TASK PROMPT » The entries below are to be copied exactly, with nothing left out.

EXCERPTED RECORDS »
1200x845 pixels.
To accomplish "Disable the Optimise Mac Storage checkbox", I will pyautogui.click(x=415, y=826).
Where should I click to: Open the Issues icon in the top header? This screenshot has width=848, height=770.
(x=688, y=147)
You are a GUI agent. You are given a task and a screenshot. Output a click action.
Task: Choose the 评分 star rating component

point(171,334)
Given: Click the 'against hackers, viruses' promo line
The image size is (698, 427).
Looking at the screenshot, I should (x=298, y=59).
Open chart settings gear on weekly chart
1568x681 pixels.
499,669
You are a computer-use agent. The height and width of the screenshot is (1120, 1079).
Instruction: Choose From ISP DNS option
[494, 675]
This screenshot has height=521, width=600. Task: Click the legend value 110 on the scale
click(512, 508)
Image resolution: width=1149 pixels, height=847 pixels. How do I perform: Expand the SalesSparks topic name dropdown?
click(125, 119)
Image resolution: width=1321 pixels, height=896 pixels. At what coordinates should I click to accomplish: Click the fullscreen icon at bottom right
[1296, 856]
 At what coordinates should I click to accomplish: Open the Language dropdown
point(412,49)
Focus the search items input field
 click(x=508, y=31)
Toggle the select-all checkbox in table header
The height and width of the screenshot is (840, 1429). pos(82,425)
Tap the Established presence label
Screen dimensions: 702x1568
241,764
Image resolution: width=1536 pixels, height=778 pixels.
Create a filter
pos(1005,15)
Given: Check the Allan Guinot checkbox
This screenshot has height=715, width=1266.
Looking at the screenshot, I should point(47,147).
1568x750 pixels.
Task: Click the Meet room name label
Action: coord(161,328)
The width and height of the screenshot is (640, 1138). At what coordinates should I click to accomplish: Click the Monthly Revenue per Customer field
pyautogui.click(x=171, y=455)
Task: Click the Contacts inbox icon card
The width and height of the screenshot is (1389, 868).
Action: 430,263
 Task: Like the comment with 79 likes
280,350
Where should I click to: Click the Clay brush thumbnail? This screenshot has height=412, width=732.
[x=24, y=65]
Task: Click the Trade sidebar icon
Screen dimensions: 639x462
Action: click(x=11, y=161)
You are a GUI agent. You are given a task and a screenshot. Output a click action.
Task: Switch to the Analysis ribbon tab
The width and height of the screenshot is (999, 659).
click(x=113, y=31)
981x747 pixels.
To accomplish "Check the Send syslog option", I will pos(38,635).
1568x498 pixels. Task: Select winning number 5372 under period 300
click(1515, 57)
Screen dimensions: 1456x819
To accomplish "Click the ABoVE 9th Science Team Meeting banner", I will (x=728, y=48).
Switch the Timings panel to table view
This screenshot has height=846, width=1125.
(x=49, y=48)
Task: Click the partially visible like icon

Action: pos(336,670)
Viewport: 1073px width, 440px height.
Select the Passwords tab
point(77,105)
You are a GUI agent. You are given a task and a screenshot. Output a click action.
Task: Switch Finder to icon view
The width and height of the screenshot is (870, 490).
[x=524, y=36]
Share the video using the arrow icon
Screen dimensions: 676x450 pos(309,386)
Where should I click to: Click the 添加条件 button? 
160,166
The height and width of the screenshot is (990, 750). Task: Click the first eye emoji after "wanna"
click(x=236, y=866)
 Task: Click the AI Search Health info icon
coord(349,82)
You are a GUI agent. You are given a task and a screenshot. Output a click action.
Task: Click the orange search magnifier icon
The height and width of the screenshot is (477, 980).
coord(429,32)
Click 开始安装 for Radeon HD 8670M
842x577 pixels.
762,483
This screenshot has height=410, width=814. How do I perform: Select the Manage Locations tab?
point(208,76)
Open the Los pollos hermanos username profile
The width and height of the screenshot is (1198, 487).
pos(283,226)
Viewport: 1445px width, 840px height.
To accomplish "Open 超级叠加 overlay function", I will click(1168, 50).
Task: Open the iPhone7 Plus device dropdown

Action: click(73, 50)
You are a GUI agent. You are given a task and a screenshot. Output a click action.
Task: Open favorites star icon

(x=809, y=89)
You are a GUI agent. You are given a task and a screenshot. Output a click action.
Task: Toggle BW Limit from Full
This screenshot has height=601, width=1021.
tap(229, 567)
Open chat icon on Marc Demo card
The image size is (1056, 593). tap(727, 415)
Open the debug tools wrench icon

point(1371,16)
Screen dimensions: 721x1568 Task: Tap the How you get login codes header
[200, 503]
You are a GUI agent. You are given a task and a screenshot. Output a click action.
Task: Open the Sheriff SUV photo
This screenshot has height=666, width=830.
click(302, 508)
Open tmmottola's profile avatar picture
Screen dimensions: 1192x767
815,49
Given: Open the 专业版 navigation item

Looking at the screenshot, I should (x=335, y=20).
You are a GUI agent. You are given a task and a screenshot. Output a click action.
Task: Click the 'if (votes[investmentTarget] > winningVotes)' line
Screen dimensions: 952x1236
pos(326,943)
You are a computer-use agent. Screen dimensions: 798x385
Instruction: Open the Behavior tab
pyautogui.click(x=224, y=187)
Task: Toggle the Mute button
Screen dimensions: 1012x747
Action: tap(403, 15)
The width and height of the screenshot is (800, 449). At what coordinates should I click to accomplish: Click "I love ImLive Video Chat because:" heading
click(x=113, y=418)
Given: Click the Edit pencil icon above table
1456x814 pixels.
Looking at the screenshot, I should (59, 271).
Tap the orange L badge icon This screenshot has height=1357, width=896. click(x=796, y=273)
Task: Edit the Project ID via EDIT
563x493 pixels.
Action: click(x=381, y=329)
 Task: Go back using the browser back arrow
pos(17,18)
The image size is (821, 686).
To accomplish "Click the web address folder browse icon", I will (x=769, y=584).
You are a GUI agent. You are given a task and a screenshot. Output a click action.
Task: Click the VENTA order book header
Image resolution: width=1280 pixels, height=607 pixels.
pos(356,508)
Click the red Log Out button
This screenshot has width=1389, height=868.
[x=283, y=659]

REPLY TO THE TASK »
1200x845 pixels.
To accomplish "Disable the Optimise Mac Storage checkbox", I will pyautogui.click(x=415, y=826).
Where should I click to: Open the Issues icon in the top header? This screenshot has width=848, height=770.
(x=688, y=147)
You are a GUI agent. You are given a task and a screenshot. Output a click action.
Task: Choose the 评分 star rating component

point(171,334)
Given: Click the 'against hackers, viruses' promo line
The image size is (698, 427).
Looking at the screenshot, I should (x=298, y=59).
Open chart settings gear on weekly chart
1568x681 pixels.
499,669
You are a computer-use agent. The height and width of the screenshot is (1120, 1079).
Instruction: Choose From ISP DNS option
[494, 675]
This screenshot has height=521, width=600. Task: Click the legend value 110 on the scale
click(512, 508)
Image resolution: width=1149 pixels, height=847 pixels. How do I perform: Expand the SalesSparks topic name dropdown?
click(125, 119)
Image resolution: width=1321 pixels, height=896 pixels. At what coordinates should I click to accomplish: Click the fullscreen icon at bottom right
[1296, 856]
 At what coordinates should I click to accomplish: Open the Language dropdown
point(412,49)
Focus the search items input field
 click(x=508, y=31)
Toggle the select-all checkbox in table header
The height and width of the screenshot is (840, 1429). pos(82,425)
Tap the Established presence label
Screen dimensions: 702x1568
241,764
Image resolution: width=1536 pixels, height=778 pixels.
Create a filter
pos(1005,15)
Given: Check the Allan Guinot checkbox
This screenshot has height=715, width=1266.
Looking at the screenshot, I should point(47,147).
1568x750 pixels.
Task: Click the Meet room name label
Action: coord(161,328)
The width and height of the screenshot is (640, 1138). At what coordinates should I click to accomplish: Click the Monthly Revenue per Customer field
pyautogui.click(x=171, y=455)
Task: Click the Contacts inbox icon card
The width and height of the screenshot is (1389, 868).
Action: 430,263
 Task: Like the comment with 79 likes
280,350
Where should I click to: Click the Clay brush thumbnail? This screenshot has height=412, width=732.
[x=24, y=65]
Task: Click the Trade sidebar icon
Screen dimensions: 639x462
Action: click(x=11, y=161)
You are a GUI agent. You are given a task and a screenshot. Output a click action.
Task: Switch to the Analysis ribbon tab
The width and height of the screenshot is (999, 659).
click(x=113, y=31)
981x747 pixels.
To accomplish "Check the Send syslog option", I will pos(38,635).
1568x498 pixels. Task: Select winning number 5372 under period 300
click(1515, 57)
Screen dimensions: 1456x819
To accomplish "Click the ABoVE 9th Science Team Meeting banner", I will (x=728, y=48).
Switch the Timings panel to table view
This screenshot has height=846, width=1125.
(x=49, y=48)
Task: Click the partially visible like icon

Action: pos(336,670)
Viewport: 1073px width, 440px height.
Select the Passwords tab
point(77,105)
You are a GUI agent. You are given a task and a screenshot. Output a click action.
Task: Switch Finder to icon view
The width and height of the screenshot is (870, 490).
[x=524, y=36]
Share the video using the arrow icon
Screen dimensions: 676x450 pos(309,386)
Where should I click to: Click the 添加条件 button? 
160,166
The height and width of the screenshot is (990, 750). Task: Click the first eye emoji after "wanna"
click(x=236, y=866)
 Task: Click the AI Search Health info icon
coord(349,82)
You are a GUI agent. You are given a task and a screenshot. Output a click action.
Task: Click the orange search magnifier icon
The height and width of the screenshot is (477, 980).
coord(429,32)
Click 开始安装 for Radeon HD 8670M
842x577 pixels.
762,483
This screenshot has height=410, width=814. How do I perform: Select the Manage Locations tab?
point(208,76)
Open the Los pollos hermanos username profile
The width and height of the screenshot is (1198, 487).
pos(283,226)
Viewport: 1445px width, 840px height.
To accomplish "Open 超级叠加 overlay function", I will click(1168, 50).
Task: Open the iPhone7 Plus device dropdown

Action: click(73, 50)
You are a GUI agent. You are given a task and a screenshot. Output a click action.
Task: Open favorites star icon

(x=809, y=89)
You are a GUI agent. You are given a task and a screenshot. Output a click action.
Task: Toggle BW Limit from Full
This screenshot has height=601, width=1021.
tap(229, 567)
Open chat icon on Marc Demo card
The image size is (1056, 593). tap(727, 415)
Open the debug tools wrench icon

point(1371,16)
Screen dimensions: 721x1568 Task: Tap the How you get login codes header
[200, 503]
You are a GUI agent. You are given a task and a screenshot. Output a click action.
Task: Open the Sheriff SUV photo
This screenshot has height=666, width=830.
click(302, 508)
Open tmmottola's profile avatar picture
Screen dimensions: 1192x767
815,49
Given: Open the 专业版 navigation item

Looking at the screenshot, I should (x=335, y=20).
You are a GUI agent. You are given a task and a screenshot. Output a click action.
Task: Click the 'if (votes[investmentTarget] > winningVotes)' line
Screen dimensions: 952x1236
pos(326,943)
You are a computer-use agent. Screen dimensions: 798x385
Instruction: Open the Behavior tab
pyautogui.click(x=224, y=187)
Task: Toggle the Mute button
Screen dimensions: 1012x747
Action: tap(403, 15)
The width and height of the screenshot is (800, 449). At what coordinates should I click to accomplish: Click "I love ImLive Video Chat because:" heading
click(x=113, y=418)
Given: Click the Edit pencil icon above table
1456x814 pixels.
Looking at the screenshot, I should (59, 271).
Tap the orange L badge icon This screenshot has height=1357, width=896. click(x=796, y=273)
Task: Edit the Project ID via EDIT
563x493 pixels.
Action: click(x=381, y=329)
 Task: Go back using the browser back arrow
pos(17,18)
The image size is (821, 686).
To accomplish "Click the web address folder browse icon", I will (x=769, y=584).
You are a GUI agent. You are given a task and a screenshot. Output a click action.
Task: Click the VENTA order book header
Image resolution: width=1280 pixels, height=607 pixels.
pos(356,508)
Click the red Log Out button
This screenshot has width=1389, height=868.
[x=283, y=659]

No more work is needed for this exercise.